Organization: Sudan Urban Development Think Tank
Project title: DARAJA+ AI for Sudan
Country: Sudan

DARAJA+AI for Sudan uses generative AI to support the dissemination of extreme weather early warnings to communities. It addresses language and literacy barriers by producing timely, clear, and actionable audio messages tailored to specific geographic and demographic groups. The AI rapidly converts technical text-based forecasts into audio adapted to local languages and dialects, generating versions for each state and locality to reach low-literacy users. These outputs are optimized for delivery via social media, local radio, and IVR. The expected impact includes faster delivery of localized warnings in Sudanese Arabic and priority local languages, improved comprehension, especially among women and young people, and stronger community-led anticipatory action.

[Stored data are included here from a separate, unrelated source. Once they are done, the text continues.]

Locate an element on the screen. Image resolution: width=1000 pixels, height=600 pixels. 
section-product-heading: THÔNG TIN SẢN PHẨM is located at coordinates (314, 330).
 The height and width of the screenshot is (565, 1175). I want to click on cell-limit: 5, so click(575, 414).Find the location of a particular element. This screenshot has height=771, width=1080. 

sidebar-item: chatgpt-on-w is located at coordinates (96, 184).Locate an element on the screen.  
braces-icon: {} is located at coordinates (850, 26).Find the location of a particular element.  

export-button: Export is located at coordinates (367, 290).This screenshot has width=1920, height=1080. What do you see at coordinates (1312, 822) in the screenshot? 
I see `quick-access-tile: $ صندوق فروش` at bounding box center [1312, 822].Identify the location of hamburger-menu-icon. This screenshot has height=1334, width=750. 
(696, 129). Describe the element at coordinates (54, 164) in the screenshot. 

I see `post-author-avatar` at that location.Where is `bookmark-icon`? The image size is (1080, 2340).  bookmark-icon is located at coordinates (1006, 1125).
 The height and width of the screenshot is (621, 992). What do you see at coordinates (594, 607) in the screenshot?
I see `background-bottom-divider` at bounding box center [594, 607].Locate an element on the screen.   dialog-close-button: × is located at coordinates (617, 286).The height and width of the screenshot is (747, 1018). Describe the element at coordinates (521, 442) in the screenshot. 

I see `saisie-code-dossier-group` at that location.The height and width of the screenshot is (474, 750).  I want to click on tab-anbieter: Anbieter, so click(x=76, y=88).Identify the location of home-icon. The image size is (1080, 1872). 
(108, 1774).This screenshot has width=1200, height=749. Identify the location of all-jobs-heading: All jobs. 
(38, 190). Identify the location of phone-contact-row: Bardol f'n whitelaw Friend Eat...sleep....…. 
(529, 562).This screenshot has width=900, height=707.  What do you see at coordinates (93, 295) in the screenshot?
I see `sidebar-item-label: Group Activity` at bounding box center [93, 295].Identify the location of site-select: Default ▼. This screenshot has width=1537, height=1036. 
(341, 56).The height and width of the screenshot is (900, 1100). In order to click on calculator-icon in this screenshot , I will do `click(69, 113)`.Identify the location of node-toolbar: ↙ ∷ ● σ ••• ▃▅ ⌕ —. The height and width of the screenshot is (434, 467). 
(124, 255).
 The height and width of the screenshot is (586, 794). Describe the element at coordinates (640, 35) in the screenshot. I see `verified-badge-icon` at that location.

Organization: Yayasan Sakawarga
Project title: AI for Community Resilience
Country: Indonesia

Yayasan Sakawarga
This initiative employs an AI-powered Resilience Coach, a tool designed to transform one-off disaster programs into continuous community readiness. The Coach uses conversational AI, through voice and text, to learn from prior practice, adapt to local contexts, and provide guidance, delivering critical information on preparedness and response when it is needed most. Building on partnerships with the Red Cross and local governments, it is implemented through Community-Based Action Teams (CBATs), women’s groups, and youth leaders in Indonesian villages. The Coach guides residents through procedures, drills, and risk mapping in their own language, overcoming literacy barriers. By continuously learning and personalizing support, it helps ensure that preparedness is sustained between disasters.